Just because a relationship ends, doesn’t mean that your feelings suddenly come to a screeching halt too. In fact, sometimes without that person in your life, your feelings can grow, and you can be left with the longing to try things over again. Certainly I’ve seen many couples try to give their relationship another go, but not all are successful. So I’ve come up with some things to consider when giving a past relationship another shot. To see them
- Some may disagree with me, but I don’t think it’s actually possible to start fresh. The mistakes you made before will always be with you into the future, so there’s no point in pretending that they don’t exist. Instead, embrace them and learn from them. What did they teach you about yourself and each other as a couple?
- Although it’s possible for people to change, truth be told, unless it’s been a very long time apart or one of you has gone through some serious life-altering events, it’s unlikely that either of you has drastically changed. But that’s OK; it doesn’t mean that it can’t work out. But don’t rely on the “change” you’ve both experienced to fix things. This is going to take real work.

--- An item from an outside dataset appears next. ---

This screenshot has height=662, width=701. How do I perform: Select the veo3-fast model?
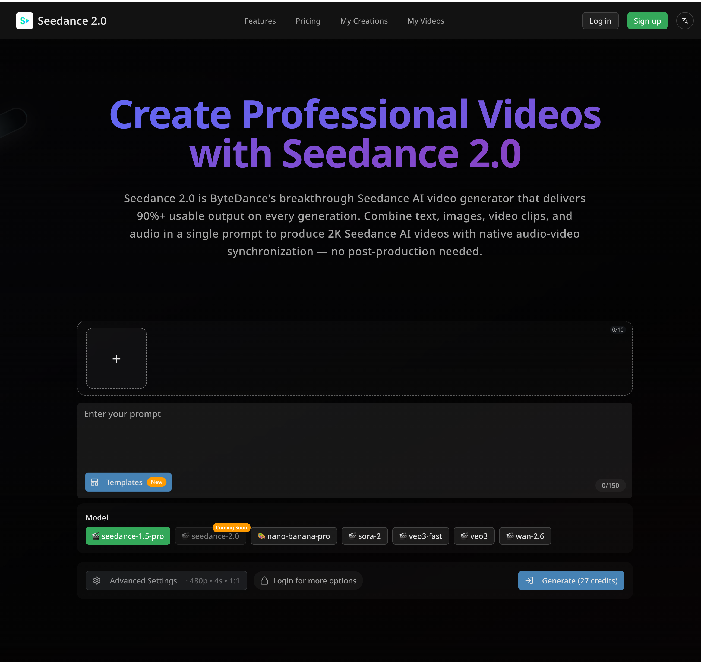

- You need to be clear about what your needs are, both in the short-term and the long-term. Don’t delude yourself into thinking that you’ll just make it work because you now realize how much you love each other. That’s not reality, and just like at the beginning of a totally new relationship those feelings fade with time.
- Finally, figure out exactly what you want for yourself out of this. Are you willing to do whatever it takes? How long are you willing to put aside to see if it’s working again? These are important questions to keep in mind as you go through this process. They’ll keep you clear-thinking and grounded.
Healing a wounded relationship is a hard road so be ready for the challenges along the way.